• _Directive_
Rewrite the lines from the one holding "This screenshot has height=768, width=1024." through the one holding "Looking at the screenshot, I should [x=57, y=163].", inclusive, switching "logo" to "emblem" and changing nothing else.

START Data rows

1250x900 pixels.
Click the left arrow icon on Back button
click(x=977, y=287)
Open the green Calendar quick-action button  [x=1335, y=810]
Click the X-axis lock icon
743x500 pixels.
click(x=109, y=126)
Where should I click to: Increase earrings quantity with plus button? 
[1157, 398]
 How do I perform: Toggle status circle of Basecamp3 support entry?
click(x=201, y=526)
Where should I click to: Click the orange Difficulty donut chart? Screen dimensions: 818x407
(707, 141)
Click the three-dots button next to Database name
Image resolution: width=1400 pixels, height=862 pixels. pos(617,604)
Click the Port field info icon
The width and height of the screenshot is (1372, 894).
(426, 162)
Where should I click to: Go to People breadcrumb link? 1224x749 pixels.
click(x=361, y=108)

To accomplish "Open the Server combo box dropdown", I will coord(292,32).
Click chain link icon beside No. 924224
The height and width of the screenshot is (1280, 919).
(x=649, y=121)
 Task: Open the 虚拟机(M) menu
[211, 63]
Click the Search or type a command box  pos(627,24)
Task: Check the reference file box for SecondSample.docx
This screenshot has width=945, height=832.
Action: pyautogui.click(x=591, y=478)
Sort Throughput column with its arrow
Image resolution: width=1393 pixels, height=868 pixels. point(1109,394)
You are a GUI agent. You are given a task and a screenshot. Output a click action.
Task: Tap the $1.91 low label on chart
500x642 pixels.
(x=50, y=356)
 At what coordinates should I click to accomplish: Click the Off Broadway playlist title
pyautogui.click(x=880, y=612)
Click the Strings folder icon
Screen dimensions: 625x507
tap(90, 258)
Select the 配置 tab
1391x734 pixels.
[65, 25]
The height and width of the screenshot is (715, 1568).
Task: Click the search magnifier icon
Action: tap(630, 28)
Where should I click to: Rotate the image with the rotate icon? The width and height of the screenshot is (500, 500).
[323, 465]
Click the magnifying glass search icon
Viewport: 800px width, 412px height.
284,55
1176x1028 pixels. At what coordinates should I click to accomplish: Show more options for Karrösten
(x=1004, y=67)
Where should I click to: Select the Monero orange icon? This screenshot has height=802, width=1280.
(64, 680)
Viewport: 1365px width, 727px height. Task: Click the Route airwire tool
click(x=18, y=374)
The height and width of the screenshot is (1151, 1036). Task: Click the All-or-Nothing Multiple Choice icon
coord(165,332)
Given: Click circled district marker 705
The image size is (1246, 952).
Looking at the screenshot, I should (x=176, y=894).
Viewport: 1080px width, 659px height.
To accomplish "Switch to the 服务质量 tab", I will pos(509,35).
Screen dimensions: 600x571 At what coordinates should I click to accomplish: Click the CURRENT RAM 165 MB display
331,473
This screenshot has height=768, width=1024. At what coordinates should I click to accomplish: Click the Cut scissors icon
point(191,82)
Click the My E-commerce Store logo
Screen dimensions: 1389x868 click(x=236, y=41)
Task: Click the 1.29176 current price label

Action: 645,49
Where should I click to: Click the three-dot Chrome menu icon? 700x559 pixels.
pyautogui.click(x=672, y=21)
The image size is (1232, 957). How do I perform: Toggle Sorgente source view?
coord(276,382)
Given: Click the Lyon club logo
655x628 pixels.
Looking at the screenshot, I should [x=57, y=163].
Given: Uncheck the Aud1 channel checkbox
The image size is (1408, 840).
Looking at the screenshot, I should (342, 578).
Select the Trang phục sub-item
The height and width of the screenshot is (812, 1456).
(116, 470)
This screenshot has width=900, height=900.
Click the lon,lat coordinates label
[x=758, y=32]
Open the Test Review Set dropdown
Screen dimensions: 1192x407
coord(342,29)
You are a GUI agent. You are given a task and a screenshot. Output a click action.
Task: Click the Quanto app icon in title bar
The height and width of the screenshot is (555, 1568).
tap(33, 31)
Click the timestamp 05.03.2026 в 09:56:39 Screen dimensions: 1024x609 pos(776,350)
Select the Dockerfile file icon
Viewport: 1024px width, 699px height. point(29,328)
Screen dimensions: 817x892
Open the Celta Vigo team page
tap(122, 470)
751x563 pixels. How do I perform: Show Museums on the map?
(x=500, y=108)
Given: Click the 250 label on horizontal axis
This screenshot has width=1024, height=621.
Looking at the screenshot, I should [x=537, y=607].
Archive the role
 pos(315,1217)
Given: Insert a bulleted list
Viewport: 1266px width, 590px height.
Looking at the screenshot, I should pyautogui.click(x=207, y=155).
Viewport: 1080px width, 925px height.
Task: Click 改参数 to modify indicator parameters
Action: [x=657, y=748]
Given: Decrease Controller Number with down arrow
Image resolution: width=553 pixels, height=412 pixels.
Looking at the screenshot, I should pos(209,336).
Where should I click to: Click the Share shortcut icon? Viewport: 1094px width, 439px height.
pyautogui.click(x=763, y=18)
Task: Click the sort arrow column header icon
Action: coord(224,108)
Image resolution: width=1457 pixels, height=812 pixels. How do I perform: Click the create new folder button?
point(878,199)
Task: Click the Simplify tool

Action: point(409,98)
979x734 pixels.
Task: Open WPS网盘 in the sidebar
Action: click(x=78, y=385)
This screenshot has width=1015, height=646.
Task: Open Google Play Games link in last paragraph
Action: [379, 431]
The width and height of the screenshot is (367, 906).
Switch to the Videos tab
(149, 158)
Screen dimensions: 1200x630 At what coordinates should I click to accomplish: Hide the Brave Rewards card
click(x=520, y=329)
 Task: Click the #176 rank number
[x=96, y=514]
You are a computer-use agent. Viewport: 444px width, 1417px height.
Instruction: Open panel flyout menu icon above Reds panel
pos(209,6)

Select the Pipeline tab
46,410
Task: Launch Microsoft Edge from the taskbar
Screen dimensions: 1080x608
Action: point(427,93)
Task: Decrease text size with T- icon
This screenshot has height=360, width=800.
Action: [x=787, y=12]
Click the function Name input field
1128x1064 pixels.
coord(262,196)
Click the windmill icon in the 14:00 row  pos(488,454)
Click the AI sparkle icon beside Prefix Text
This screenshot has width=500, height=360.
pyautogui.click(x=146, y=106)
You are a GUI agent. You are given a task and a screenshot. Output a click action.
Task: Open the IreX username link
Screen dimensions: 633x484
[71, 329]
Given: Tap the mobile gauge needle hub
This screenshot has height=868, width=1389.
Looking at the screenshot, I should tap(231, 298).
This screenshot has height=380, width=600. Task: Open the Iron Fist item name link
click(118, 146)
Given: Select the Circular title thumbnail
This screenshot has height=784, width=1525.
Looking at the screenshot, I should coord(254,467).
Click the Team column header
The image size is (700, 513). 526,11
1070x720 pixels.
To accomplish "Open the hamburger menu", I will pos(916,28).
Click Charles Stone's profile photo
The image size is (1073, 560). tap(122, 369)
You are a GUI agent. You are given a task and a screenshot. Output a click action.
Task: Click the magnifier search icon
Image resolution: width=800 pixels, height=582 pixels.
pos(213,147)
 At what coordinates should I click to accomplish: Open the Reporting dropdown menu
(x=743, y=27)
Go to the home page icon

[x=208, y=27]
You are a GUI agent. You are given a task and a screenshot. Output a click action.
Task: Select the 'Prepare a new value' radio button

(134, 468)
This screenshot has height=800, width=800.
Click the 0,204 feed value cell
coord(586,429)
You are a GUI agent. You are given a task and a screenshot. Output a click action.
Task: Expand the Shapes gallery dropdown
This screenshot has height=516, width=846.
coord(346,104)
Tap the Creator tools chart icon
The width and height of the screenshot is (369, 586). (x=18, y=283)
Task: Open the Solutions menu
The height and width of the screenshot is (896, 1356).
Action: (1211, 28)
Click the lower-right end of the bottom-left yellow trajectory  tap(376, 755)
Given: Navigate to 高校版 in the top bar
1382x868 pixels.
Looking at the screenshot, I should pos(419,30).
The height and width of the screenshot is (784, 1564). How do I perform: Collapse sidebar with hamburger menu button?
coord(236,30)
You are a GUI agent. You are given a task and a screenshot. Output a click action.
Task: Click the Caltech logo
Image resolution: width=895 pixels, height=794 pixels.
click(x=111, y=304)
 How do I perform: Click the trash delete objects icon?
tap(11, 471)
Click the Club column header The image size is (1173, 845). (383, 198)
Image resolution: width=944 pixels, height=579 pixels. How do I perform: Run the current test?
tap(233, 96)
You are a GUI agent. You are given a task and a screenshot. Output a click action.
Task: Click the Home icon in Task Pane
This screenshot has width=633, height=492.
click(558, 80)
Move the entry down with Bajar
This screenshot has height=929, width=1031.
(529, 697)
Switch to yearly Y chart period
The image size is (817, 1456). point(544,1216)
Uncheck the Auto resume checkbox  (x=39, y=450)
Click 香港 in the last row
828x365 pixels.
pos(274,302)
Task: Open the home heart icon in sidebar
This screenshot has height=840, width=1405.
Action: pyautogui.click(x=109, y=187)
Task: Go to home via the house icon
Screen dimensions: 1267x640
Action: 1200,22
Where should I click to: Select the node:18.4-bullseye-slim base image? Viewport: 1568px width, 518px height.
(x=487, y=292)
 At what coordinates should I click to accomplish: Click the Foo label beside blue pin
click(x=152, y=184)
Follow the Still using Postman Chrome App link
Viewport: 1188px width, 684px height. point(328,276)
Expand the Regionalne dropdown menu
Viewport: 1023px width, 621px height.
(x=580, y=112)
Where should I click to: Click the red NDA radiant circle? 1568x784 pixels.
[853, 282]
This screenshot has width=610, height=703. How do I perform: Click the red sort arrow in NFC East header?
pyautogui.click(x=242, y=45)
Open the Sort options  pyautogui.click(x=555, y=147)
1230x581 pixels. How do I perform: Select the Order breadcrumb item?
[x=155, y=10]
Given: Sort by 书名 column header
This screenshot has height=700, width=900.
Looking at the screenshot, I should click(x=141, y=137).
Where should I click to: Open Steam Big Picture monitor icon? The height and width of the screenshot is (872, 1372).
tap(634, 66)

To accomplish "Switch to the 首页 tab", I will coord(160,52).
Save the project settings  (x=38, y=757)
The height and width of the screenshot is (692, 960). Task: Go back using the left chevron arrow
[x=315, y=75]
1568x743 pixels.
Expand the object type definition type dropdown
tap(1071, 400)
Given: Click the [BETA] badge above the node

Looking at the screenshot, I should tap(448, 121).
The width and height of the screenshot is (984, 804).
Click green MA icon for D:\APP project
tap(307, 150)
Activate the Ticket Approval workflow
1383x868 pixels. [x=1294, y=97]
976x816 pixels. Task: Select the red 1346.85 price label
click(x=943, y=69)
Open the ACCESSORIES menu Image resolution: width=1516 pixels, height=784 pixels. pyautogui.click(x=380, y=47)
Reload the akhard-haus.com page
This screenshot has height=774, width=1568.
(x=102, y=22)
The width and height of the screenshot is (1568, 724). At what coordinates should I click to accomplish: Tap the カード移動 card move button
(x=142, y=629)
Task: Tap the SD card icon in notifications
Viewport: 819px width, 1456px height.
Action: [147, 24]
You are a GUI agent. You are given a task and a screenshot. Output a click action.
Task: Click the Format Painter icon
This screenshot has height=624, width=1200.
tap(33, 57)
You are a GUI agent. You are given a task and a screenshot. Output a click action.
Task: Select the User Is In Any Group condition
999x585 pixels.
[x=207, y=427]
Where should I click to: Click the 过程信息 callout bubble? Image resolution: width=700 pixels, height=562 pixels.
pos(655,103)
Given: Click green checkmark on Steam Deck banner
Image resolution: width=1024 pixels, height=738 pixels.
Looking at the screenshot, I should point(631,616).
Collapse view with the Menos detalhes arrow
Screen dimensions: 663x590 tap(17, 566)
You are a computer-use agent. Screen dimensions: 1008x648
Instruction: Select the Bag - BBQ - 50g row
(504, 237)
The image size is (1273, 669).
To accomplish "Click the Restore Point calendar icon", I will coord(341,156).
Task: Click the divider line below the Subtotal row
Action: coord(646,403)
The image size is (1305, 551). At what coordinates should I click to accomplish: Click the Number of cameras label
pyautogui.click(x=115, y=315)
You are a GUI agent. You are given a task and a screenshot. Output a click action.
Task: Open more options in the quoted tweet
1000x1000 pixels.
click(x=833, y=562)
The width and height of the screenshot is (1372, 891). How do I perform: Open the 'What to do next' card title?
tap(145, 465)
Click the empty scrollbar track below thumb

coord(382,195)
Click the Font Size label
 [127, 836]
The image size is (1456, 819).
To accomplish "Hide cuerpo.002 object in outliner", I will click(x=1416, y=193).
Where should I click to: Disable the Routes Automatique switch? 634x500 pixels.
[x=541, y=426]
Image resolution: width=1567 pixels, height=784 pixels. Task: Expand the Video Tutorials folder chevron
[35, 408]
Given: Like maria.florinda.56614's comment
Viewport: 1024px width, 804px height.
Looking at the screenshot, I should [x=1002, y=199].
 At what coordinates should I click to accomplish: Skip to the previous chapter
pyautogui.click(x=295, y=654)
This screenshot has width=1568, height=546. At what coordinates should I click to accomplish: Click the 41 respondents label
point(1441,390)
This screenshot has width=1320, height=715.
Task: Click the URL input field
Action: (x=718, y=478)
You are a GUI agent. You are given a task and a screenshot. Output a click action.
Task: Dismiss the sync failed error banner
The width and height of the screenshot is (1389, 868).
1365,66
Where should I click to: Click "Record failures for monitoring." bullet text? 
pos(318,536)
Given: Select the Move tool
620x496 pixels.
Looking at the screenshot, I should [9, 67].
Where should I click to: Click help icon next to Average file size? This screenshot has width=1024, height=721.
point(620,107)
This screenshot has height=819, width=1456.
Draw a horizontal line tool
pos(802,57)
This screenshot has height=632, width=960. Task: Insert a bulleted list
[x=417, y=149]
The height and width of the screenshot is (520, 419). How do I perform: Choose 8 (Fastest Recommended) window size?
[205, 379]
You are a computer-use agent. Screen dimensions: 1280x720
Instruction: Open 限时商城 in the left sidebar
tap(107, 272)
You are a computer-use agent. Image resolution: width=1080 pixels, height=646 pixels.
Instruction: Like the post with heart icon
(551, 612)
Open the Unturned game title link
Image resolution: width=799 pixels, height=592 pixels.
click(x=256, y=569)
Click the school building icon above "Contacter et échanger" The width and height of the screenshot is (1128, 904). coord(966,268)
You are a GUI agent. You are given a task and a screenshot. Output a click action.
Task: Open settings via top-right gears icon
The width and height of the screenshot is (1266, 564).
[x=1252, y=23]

END Data rows

• _Problem solution_
This screenshot has height=768, width=1024. At what coordinates should I click to accomplish: Click the Cut scissors icon
point(191,82)
Click the My E-commerce Store emblem
Screen dimensions: 1389x868 click(x=236, y=41)
Task: Click the 1.29176 current price label

Action: 645,49
Where should I click to: Click the three-dot Chrome menu icon? 700x559 pixels.
pyautogui.click(x=672, y=21)
The image size is (1232, 957). How do I perform: Toggle Sorgente source view?
coord(276,382)
Given: Click the Lyon club emblem
655x628 pixels.
Looking at the screenshot, I should [x=57, y=163].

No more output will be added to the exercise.